Task data —
+ + +
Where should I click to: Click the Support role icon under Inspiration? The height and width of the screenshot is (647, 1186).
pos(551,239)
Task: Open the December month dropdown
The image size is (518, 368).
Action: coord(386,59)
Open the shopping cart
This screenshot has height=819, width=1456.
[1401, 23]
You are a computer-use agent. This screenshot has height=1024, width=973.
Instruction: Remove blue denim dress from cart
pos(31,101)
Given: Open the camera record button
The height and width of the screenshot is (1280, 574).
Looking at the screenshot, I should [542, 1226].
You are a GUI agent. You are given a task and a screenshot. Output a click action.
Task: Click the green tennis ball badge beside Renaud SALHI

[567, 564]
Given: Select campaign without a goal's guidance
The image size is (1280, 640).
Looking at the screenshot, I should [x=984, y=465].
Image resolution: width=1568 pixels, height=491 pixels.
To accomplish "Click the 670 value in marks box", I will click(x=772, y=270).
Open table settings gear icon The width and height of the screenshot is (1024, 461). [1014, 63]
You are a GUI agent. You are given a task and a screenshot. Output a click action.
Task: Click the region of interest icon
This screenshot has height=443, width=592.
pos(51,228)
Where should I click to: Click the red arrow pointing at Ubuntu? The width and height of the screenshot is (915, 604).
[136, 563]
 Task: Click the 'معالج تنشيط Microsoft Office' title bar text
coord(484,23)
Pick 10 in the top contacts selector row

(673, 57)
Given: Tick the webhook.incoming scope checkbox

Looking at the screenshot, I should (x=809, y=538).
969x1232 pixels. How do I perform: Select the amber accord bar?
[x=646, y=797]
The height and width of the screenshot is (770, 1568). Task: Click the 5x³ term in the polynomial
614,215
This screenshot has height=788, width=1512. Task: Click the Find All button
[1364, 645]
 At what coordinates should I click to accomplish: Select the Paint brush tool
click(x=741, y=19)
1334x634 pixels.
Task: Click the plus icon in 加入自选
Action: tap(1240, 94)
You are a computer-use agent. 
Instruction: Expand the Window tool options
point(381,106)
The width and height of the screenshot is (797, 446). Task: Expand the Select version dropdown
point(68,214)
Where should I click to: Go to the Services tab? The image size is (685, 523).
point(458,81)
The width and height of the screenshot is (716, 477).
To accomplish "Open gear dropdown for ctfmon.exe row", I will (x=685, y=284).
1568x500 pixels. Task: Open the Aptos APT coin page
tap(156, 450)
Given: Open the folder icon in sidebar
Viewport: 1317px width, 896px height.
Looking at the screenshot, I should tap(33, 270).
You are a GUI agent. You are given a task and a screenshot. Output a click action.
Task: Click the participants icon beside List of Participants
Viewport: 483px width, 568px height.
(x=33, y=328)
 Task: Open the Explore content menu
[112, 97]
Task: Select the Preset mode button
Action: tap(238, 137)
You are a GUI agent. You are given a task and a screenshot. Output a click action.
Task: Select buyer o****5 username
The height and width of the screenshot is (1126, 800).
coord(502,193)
+ + +
Please write out the material word for word from its first line through the line holding "You are a computer-use agent. This", including both, and no line past it.

Where should I click to: Click the Support role icon under Inspiration? The height and width of the screenshot is (647, 1186).
pos(551,239)
Task: Open the December month dropdown
The image size is (518, 368).
Action: coord(386,59)
Open the shopping cart
This screenshot has height=819, width=1456.
[1401, 23]
You are a computer-use agent. This screenshot has height=1024, width=973.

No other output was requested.